-- Exercise details --
A complete answer includes every line below with the word "navigation".

Content starts

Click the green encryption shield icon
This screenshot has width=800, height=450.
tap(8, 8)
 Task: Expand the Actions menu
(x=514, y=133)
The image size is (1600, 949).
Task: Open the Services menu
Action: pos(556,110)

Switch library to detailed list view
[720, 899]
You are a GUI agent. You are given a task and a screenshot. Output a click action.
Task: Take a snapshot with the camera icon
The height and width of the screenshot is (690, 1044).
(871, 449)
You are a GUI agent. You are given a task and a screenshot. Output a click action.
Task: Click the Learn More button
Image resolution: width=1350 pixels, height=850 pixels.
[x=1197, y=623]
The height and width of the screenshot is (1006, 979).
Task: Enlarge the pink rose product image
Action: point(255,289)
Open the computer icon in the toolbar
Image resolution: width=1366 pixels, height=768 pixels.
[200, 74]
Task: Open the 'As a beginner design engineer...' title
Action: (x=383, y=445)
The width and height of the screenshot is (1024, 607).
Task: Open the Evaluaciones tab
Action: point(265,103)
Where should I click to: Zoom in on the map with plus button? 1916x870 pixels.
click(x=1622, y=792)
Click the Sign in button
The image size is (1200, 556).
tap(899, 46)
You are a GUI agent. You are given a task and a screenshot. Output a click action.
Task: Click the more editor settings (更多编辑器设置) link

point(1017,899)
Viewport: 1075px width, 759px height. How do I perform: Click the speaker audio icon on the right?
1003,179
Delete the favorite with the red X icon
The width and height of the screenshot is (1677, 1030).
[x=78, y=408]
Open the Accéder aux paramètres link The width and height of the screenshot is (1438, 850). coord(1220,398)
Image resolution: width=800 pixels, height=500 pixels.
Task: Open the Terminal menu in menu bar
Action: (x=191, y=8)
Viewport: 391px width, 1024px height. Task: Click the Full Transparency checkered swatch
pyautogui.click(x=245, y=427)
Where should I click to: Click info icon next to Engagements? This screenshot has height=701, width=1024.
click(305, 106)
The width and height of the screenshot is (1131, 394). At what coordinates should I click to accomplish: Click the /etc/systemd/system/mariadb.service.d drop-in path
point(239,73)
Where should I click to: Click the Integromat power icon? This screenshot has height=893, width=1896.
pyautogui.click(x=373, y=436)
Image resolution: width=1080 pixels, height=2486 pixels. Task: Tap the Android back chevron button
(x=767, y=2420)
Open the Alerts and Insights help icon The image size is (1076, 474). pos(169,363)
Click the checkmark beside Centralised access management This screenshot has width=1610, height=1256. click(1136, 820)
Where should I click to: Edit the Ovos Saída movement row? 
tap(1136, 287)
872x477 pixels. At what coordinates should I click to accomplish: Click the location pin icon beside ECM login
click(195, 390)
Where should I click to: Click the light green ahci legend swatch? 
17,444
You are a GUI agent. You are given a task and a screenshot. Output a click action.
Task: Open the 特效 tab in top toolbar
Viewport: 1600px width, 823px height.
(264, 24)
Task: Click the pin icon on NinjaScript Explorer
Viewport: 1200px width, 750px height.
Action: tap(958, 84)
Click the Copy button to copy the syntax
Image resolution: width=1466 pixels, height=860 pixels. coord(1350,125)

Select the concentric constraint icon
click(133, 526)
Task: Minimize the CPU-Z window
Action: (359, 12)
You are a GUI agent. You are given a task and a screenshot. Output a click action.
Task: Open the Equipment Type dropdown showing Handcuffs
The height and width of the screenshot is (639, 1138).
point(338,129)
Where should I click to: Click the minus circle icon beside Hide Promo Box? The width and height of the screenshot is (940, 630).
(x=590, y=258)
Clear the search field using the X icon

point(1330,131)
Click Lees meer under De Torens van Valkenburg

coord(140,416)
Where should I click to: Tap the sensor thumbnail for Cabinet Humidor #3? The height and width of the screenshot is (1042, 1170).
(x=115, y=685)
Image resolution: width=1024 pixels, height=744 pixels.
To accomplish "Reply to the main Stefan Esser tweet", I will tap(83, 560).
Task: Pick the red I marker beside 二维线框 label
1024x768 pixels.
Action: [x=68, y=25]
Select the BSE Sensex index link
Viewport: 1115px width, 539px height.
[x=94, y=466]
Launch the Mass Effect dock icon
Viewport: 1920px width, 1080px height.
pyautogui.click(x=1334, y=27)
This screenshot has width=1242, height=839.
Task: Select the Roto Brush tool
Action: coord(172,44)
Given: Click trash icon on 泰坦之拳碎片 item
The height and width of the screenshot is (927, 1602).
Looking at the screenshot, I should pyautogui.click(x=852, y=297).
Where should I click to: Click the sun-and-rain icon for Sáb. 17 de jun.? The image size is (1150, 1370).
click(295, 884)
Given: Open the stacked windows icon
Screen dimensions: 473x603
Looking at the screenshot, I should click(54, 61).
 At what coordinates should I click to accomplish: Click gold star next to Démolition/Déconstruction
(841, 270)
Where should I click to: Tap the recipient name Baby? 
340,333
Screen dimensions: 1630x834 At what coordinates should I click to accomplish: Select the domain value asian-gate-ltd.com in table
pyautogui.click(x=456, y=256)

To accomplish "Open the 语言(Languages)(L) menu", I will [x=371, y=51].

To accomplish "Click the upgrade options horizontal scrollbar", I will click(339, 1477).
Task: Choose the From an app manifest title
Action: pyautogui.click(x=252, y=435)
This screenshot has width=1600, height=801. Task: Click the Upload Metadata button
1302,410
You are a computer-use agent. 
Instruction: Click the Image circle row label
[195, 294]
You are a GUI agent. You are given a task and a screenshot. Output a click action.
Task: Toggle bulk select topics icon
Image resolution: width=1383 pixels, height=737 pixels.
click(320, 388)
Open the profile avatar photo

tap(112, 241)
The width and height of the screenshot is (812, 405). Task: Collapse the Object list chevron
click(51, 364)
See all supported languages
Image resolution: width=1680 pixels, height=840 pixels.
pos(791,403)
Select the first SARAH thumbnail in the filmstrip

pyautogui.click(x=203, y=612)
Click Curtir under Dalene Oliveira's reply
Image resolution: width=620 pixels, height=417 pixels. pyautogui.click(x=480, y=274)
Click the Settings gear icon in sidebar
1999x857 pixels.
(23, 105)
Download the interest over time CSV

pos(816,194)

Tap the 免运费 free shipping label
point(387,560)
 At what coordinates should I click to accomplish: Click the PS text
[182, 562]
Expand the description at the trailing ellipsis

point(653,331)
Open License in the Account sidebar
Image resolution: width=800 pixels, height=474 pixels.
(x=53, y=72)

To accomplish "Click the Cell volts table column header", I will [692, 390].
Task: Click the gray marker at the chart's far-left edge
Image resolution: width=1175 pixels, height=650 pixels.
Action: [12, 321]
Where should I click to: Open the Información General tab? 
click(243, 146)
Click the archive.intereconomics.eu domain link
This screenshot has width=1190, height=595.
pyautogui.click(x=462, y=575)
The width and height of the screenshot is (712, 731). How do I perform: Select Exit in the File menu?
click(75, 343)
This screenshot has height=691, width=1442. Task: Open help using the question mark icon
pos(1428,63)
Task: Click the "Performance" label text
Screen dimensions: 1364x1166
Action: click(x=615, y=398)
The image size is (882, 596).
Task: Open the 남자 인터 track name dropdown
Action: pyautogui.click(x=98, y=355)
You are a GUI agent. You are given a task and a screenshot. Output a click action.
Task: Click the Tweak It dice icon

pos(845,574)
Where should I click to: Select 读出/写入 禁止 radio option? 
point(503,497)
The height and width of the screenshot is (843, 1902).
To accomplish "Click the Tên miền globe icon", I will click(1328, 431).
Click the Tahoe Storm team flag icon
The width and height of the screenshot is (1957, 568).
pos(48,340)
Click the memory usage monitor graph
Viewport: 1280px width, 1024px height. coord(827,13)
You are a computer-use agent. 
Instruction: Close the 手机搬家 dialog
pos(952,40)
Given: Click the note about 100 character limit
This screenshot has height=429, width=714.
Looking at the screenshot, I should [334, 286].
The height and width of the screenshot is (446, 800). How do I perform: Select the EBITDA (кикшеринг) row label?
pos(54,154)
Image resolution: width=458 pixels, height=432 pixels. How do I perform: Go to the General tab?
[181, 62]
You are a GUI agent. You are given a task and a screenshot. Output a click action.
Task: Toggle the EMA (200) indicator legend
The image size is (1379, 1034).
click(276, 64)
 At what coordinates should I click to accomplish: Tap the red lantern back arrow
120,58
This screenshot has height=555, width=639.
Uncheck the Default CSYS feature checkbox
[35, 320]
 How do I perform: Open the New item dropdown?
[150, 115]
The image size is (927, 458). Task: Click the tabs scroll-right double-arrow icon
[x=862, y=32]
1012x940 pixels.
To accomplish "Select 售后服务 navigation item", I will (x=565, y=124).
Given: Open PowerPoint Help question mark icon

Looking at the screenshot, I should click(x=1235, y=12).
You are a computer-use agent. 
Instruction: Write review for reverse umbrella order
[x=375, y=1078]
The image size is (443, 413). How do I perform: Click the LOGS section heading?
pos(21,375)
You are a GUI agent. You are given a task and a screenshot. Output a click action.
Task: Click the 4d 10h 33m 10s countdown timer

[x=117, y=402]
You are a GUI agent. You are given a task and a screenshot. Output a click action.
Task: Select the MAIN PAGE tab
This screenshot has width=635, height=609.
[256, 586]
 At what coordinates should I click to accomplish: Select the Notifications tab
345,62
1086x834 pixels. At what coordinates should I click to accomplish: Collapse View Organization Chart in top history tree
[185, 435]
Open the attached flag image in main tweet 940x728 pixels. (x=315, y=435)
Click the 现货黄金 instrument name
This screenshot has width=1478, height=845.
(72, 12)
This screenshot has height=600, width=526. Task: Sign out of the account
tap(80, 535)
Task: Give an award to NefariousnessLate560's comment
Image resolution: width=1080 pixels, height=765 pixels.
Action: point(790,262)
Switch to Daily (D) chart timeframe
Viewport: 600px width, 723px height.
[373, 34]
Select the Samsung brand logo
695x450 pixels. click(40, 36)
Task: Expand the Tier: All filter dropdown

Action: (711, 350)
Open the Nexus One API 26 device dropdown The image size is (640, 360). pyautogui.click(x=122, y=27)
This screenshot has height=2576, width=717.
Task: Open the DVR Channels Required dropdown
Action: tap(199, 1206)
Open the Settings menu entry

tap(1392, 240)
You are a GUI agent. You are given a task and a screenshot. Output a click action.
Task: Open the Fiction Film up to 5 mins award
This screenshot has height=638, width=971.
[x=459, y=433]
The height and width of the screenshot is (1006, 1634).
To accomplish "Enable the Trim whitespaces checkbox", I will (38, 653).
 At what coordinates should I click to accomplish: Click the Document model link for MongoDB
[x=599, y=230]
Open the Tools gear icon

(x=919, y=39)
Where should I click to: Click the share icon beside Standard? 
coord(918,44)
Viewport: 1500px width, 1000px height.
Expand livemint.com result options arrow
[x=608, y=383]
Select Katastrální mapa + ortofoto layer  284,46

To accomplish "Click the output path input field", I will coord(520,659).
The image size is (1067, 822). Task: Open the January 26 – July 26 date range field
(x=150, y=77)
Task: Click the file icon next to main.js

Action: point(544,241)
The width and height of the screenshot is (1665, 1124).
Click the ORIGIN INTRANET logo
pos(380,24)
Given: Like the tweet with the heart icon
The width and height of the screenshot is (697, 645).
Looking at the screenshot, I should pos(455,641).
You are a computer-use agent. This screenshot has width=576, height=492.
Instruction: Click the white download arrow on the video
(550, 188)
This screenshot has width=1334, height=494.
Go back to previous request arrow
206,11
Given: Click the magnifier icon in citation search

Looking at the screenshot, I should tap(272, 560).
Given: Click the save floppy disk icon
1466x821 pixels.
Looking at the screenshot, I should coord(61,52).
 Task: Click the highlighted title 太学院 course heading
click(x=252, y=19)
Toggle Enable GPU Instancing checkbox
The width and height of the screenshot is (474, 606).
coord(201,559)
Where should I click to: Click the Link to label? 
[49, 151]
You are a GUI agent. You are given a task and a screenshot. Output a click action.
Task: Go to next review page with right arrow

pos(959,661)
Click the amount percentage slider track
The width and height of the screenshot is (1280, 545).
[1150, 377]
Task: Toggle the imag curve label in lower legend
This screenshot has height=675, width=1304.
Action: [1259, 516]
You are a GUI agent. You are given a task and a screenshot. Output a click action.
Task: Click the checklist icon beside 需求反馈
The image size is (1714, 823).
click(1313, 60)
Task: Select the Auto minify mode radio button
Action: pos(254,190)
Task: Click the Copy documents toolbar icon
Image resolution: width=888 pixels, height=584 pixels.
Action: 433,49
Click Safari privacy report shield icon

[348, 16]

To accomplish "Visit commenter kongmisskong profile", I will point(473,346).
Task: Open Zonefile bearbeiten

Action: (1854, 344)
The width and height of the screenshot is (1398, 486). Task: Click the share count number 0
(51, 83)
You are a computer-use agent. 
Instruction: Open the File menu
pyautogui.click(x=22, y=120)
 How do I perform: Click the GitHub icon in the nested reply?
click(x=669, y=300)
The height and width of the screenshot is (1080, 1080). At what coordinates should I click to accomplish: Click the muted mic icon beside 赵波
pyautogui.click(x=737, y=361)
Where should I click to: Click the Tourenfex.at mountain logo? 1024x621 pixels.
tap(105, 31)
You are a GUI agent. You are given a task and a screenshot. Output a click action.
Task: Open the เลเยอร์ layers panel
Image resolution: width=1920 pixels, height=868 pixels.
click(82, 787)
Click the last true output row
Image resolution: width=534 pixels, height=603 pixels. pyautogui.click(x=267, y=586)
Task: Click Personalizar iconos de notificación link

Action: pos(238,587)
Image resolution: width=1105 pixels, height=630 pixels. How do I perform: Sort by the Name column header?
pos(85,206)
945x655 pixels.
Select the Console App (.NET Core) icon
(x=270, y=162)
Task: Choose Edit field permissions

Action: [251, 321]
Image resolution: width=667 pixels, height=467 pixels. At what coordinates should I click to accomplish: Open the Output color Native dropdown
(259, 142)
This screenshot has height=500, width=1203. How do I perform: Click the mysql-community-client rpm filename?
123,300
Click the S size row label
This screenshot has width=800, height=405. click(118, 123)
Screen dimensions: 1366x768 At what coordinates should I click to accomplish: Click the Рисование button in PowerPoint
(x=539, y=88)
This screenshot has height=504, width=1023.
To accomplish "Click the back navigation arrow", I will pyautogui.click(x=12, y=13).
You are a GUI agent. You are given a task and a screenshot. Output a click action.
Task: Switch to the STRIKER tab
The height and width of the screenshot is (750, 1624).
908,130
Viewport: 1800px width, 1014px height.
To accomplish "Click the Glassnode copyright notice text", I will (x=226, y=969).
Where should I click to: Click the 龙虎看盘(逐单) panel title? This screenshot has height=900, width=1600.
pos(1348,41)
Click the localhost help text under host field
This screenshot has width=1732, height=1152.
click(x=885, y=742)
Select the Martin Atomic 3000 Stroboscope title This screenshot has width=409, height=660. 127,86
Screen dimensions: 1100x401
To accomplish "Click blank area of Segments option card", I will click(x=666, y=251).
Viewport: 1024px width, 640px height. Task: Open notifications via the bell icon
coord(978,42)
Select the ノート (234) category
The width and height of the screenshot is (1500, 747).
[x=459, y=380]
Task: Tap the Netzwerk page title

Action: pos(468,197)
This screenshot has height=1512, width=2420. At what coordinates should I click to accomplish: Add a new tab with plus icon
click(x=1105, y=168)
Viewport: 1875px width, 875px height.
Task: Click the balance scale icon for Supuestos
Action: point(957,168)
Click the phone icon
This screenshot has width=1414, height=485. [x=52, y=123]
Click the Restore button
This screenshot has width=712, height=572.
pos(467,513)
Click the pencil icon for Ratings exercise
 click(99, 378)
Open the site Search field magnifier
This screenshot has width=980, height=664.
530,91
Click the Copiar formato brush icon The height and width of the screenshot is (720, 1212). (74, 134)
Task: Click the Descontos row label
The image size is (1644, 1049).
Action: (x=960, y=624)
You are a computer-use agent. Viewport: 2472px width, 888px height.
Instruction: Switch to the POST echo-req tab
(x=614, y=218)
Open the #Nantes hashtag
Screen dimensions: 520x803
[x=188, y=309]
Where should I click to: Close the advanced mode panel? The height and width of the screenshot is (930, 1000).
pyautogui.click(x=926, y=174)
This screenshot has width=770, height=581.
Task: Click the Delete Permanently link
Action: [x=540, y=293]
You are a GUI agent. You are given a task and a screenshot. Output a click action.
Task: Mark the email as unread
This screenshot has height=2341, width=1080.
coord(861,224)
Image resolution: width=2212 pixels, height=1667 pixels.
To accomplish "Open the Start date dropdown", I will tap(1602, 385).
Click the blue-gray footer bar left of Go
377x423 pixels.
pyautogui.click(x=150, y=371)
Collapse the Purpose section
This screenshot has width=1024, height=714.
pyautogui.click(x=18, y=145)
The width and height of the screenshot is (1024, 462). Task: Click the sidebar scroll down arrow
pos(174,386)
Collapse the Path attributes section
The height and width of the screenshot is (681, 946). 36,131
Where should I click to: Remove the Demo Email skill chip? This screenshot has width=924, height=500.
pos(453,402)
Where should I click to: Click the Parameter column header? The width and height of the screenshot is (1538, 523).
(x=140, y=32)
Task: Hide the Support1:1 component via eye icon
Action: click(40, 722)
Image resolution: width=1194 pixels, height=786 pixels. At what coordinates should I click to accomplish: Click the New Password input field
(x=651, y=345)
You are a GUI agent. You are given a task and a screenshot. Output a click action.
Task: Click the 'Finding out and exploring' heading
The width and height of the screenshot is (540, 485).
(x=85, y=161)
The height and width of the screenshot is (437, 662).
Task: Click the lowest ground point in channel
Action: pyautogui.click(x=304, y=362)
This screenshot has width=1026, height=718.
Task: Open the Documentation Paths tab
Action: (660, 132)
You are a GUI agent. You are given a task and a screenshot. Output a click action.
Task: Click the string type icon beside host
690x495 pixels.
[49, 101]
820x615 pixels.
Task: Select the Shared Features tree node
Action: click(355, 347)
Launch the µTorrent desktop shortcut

Content ends

-- Result of the exercise --
To accomplish "Select 售后服务 navigation item", I will (x=565, y=124).
To accomplish "Click the back navigation arrow", I will pyautogui.click(x=12, y=13).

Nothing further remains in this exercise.